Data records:
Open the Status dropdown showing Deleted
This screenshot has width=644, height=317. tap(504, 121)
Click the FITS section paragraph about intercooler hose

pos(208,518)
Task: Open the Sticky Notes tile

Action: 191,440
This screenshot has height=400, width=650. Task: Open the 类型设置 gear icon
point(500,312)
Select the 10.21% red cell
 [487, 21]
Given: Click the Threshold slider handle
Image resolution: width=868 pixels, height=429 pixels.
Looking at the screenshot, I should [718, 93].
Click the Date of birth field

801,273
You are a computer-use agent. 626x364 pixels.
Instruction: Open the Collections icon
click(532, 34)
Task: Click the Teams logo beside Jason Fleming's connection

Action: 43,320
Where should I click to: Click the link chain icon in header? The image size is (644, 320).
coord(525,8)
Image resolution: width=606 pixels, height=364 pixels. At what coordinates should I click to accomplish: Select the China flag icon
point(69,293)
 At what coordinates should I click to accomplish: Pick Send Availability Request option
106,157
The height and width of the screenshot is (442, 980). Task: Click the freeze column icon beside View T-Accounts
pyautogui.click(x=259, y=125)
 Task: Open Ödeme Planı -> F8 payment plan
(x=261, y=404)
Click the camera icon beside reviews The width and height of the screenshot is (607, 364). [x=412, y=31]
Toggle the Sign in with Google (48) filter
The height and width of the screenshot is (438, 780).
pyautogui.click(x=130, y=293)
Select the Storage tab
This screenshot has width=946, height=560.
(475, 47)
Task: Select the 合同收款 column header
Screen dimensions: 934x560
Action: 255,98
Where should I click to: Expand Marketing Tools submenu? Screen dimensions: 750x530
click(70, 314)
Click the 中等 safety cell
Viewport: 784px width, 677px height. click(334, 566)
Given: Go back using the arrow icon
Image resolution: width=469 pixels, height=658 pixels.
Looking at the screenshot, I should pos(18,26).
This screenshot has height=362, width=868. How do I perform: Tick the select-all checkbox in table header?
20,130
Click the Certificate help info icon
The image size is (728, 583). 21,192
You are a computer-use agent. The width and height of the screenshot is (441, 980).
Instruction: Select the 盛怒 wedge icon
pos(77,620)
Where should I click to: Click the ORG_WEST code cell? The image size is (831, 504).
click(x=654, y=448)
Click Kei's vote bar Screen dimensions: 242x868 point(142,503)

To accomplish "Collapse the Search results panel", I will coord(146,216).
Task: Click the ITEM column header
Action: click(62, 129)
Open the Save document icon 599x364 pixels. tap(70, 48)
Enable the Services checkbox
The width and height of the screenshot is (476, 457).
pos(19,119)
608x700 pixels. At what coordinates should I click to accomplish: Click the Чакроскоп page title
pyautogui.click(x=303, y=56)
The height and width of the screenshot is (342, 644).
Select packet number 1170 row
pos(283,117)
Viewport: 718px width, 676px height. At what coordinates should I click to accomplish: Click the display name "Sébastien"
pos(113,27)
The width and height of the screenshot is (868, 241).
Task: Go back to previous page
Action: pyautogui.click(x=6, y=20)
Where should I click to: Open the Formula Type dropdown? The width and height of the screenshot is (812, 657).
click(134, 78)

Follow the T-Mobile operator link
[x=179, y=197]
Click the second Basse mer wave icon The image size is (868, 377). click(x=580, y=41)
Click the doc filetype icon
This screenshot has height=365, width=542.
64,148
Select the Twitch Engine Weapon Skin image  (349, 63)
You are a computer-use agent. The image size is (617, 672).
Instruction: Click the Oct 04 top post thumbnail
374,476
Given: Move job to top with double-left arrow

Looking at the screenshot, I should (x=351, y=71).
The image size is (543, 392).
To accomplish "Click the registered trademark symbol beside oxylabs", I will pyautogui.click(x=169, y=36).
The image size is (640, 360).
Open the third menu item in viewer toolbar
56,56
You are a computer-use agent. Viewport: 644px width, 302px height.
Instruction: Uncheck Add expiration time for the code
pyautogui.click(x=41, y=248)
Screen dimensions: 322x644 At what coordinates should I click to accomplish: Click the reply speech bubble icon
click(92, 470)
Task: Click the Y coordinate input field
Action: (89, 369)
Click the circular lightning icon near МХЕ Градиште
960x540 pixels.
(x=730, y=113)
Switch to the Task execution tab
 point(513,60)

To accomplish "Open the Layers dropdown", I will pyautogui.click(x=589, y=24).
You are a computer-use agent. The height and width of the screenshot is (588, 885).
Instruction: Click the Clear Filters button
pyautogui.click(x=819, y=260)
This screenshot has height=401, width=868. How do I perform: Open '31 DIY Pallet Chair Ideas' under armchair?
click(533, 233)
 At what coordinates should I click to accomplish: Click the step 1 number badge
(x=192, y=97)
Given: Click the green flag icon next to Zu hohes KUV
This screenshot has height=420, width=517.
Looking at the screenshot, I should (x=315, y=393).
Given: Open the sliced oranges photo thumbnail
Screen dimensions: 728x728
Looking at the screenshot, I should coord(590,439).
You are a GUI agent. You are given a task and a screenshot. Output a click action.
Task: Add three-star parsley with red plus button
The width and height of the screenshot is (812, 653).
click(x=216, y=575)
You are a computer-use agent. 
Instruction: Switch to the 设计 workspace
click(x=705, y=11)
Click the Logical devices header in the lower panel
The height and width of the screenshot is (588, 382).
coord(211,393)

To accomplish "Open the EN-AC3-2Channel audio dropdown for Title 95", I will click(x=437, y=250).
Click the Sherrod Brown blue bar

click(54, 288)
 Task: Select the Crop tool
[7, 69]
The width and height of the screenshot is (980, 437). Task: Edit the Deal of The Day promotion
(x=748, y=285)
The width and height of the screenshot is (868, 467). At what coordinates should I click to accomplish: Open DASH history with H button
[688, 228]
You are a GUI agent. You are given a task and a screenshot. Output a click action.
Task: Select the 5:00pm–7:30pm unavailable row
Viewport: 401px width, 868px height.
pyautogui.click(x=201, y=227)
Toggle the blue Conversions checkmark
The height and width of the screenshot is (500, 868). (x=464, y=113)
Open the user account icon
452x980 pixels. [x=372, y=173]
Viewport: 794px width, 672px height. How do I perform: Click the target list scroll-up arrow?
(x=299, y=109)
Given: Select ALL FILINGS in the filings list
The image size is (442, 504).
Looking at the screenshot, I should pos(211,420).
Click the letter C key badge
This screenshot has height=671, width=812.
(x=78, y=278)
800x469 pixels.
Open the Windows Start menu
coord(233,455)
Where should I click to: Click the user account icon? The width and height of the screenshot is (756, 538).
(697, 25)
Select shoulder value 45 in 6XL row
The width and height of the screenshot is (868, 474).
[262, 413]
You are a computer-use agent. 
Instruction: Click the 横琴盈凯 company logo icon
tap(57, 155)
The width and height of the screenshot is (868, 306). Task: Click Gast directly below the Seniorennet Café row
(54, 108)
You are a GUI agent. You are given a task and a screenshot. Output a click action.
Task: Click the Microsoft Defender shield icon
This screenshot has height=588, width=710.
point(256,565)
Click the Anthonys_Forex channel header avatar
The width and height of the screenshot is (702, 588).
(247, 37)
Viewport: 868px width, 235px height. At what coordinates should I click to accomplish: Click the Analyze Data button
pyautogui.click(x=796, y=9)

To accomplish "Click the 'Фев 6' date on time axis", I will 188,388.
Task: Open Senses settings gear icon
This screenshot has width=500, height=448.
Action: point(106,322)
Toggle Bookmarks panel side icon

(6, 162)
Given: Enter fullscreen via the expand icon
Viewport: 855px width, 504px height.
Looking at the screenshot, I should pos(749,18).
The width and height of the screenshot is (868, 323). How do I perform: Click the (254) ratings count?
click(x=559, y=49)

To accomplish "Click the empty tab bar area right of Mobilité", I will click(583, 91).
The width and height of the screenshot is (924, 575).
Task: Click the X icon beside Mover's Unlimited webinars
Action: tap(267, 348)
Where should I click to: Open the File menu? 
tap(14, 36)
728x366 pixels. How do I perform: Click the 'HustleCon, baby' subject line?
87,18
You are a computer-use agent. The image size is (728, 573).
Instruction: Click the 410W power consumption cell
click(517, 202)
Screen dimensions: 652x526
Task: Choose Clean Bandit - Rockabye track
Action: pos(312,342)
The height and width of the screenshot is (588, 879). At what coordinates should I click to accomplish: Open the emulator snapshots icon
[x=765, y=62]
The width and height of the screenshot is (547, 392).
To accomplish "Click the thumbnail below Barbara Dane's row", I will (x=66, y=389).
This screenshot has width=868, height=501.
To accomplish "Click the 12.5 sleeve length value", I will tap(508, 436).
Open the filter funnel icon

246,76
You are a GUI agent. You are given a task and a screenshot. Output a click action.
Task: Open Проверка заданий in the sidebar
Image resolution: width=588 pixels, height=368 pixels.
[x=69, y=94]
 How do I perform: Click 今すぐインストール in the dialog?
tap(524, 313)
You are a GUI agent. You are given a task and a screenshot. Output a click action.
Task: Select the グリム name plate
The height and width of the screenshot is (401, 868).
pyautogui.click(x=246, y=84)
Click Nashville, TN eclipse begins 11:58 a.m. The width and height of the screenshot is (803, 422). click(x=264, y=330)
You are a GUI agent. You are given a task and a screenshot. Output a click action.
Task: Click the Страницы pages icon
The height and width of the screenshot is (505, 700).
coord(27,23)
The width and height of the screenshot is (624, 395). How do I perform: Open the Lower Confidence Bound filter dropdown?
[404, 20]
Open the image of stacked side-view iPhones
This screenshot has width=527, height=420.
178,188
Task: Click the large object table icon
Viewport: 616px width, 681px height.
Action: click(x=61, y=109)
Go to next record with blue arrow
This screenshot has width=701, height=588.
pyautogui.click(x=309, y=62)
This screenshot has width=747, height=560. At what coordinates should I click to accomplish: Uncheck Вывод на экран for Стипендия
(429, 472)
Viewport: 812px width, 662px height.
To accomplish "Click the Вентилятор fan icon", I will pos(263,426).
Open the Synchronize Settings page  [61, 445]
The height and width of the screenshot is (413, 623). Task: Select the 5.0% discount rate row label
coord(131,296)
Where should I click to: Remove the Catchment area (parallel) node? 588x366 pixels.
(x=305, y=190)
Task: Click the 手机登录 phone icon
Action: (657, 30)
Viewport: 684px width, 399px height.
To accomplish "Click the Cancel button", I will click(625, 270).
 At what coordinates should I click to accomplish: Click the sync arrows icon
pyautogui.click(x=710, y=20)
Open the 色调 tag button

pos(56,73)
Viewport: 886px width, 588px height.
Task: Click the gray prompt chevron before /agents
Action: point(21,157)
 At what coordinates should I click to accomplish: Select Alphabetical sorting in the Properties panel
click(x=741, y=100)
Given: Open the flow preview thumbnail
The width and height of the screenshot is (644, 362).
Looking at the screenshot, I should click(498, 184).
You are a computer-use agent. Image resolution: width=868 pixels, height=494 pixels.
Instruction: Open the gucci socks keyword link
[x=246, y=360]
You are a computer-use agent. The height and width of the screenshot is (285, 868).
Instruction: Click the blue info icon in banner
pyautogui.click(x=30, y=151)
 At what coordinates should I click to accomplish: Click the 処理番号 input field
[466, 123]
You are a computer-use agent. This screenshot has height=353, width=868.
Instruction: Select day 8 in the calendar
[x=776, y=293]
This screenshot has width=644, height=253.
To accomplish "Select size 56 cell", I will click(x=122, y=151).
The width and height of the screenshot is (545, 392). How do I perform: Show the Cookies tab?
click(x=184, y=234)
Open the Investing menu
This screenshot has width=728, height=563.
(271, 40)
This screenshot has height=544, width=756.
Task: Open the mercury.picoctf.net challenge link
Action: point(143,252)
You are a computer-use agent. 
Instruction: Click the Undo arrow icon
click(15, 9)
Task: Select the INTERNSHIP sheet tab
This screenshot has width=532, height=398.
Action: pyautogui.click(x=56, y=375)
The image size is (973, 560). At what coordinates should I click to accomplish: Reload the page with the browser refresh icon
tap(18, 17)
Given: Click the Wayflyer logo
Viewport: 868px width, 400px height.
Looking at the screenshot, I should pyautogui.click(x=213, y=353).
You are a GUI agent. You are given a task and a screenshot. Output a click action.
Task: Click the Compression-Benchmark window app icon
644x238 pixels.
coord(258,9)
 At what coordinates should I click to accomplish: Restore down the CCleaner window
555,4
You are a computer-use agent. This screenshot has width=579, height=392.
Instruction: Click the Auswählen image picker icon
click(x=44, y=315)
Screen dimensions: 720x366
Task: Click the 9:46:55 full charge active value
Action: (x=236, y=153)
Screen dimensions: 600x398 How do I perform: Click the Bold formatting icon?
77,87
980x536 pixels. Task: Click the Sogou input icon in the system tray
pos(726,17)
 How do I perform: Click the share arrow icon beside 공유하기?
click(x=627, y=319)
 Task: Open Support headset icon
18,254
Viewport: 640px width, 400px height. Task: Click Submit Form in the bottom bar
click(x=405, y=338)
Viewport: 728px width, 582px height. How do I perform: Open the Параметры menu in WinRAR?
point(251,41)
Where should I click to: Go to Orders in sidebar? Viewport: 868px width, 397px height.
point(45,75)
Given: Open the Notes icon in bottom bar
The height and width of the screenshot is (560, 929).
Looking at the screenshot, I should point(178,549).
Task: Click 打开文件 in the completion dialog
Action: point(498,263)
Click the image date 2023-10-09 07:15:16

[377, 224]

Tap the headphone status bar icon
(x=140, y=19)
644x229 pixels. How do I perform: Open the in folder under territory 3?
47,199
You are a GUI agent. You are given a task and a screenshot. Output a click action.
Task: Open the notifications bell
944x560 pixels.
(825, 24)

*Exercise*:
Please work out how many lines in the data include "next"; write that number only.

*Solved problem*:
2